From the first line to the last, give the material again exactly, without the images.

┄┄┄┄┄┄

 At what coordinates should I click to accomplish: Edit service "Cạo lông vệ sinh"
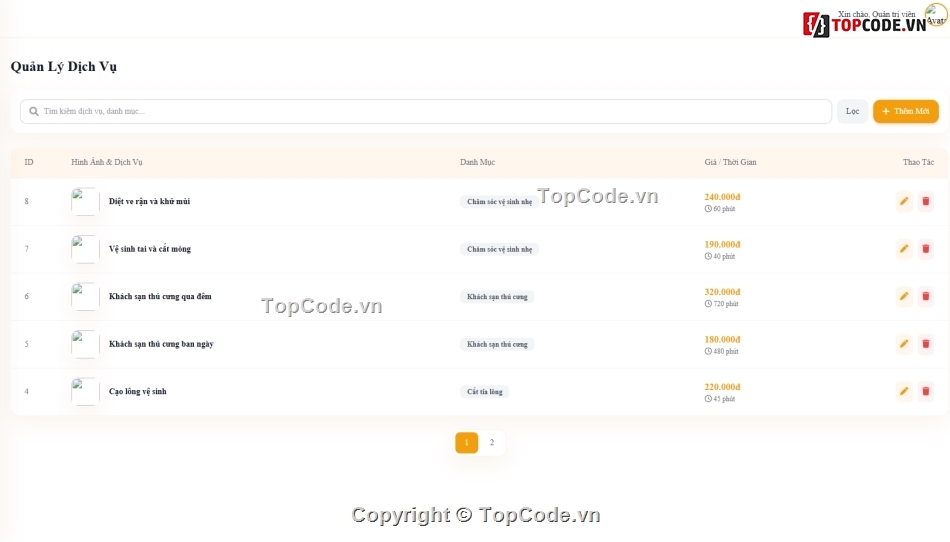click(904, 391)
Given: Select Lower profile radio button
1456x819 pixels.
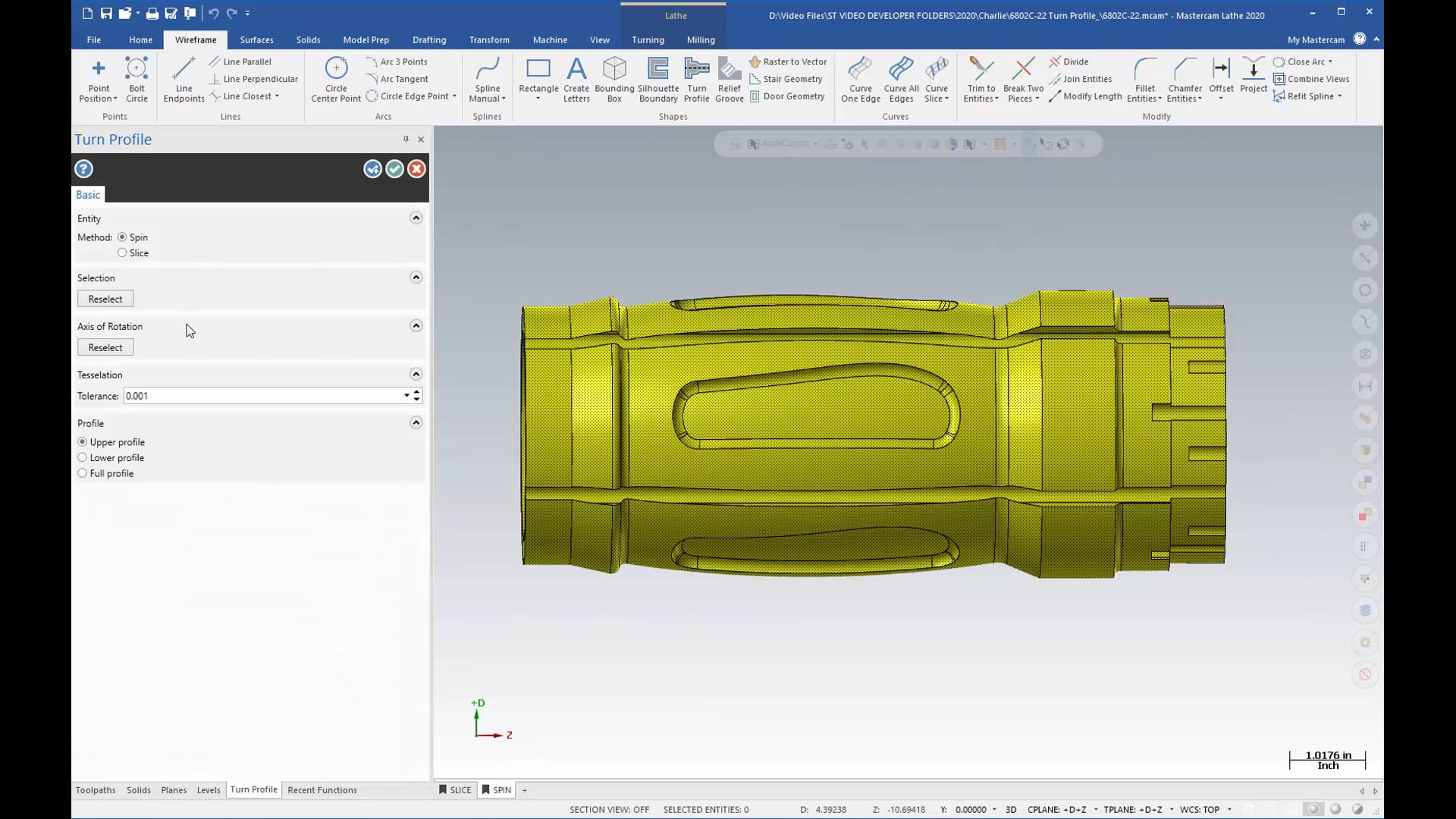Looking at the screenshot, I should coord(82,457).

┄┄┄┄┄┄

-- Task answer --
 At what coordinates should I click to accomplish: Edit service "Cạo lông vệ sinh"
click(904, 391)
Given: Select Lower profile radio button
1456x819 pixels.
Looking at the screenshot, I should coord(82,457).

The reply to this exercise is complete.